Exit and restart Visual Studio Code. This activates the installed extensions.

Build Mynewt Bootloader and Application

We’ll now build the Mynewt Bootloader and Application that will be flashed to the Blue Pill ROM…

1️⃣ Click
Terminal → Run Task →
[1] Build bluepill_boot

► Watch the video

This builds the Mynewt Bootloader, which is run first whenever the Blue Pill is restarted.

When the Bootloader Build has completed successfully, we should see Done!

Note: If we’re building for the first time, it may fail with a missing file error. Click the build command again to complete the build.

2️⃣ Click
Terminal → Run Task →
[2] Build bluepill_my_sensor

► Watch the video

This builds the Mynewt Sensor Application, which is loaded by the Bootloader whenever the Blue Pill is restarted.
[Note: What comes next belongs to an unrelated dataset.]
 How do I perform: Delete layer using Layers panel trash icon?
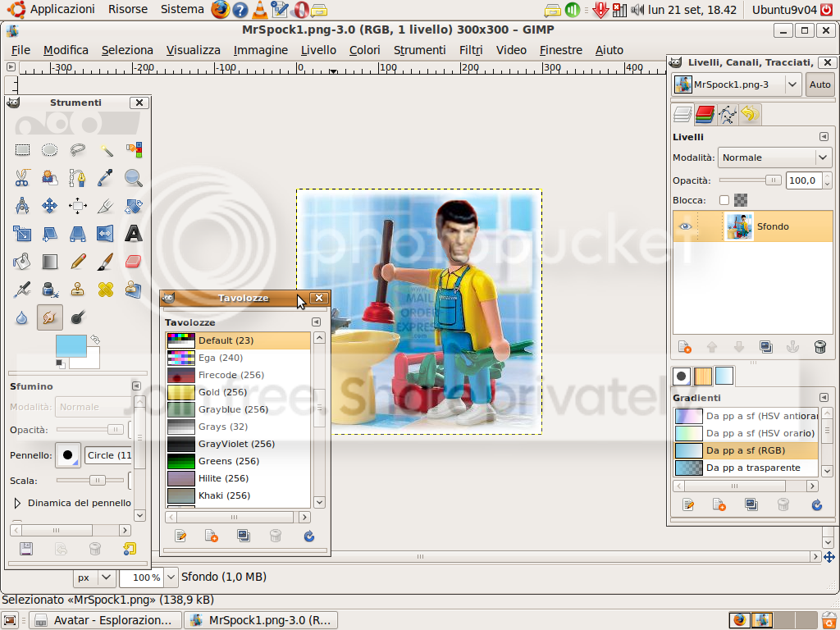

When the Application Build has completed successfully, we should see Done!

Note: If we’re building for the first time, it may fail with a missing file error. Click the build command again to complete the build.

Create Application Image

Remember that Mynewt requires two programs to be flashed into the Blue Pill ROM: the Bootloader and our Application. How does the Bootloader discover which Application has been flashed into the ROM? That’s done through the Image Header.

The Image Header is located at the start of the Application and describes the Application (size, security options, …) to the Bootloader. The Image Header is initially blank when we built it above with Build bluepill_my_sensor. To populate the Image Header, we need to run…

Terminal → Run Task →
[3] Image bluepill_my_sensor

► Watch the video

This creates an Application ROM image file my_sensor_app.img that we’ll flash to the Blue Pill in the next step.
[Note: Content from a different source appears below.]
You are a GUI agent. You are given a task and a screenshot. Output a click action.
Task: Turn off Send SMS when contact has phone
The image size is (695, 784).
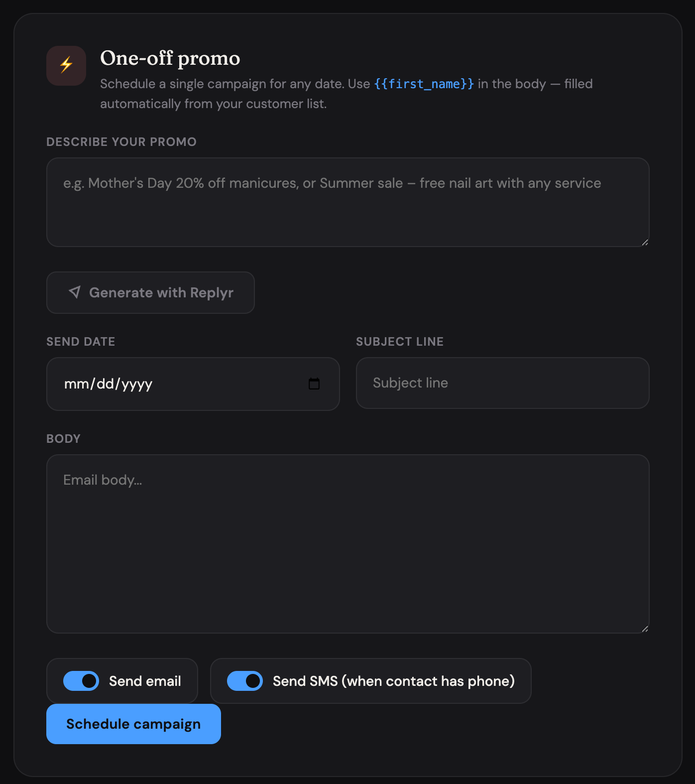pyautogui.click(x=245, y=680)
Flash Bootloader and Application to Blue Pill

1️⃣ Connect the Blue Pill and ST Link to the USB port of your computer.

2️⃣ Set both yellow jumpers on the Blue Pill (BOOT0 andBOOT1 near the Micro USB Port) to the “0” positions (closer to the Micro USB Port).

3️⃣ The Bootloader is the first program that Blue Pill runs when powered up, so it needs to be flashed first. To flash the Bootloader into the Blue Pill ROM, click…

Terminal → Run Task →
[4] Load bluepill_boot

► Watch the video

4️⃣ Next we flash the Application into the Blue Pill ROM, using the Application image we have created in the previous step…

Terminal → Run Task →
[5] Load bluepill_my_sensor

► Watch the video

Debug Mynewt on Blue Pill

We’re all set to execute and debug our Application!

Click Debug → Start Debugging

This starts the debugger to let us inspect our Application as it runs on Blue Pill.

The debugger pauses at the line with LoopCopyDataInit

Click Continue or press F5

The debugger pauses next at the main() function in apps/my_sensor_app/src/main.c, so that we may step through the execution…

What will this Application do?

1️⃣ sysinit(): The Application initialises the BME280 driver, which is part of the Mynewt OS. Mynewt has built-in drivers for many sensors, and we may create our own drivers too.

start_network_task() will only be used in the next tutorial, so let’s skip to start_sensor_listener() in apps/my_sensor_app/src/listen_sensor.c...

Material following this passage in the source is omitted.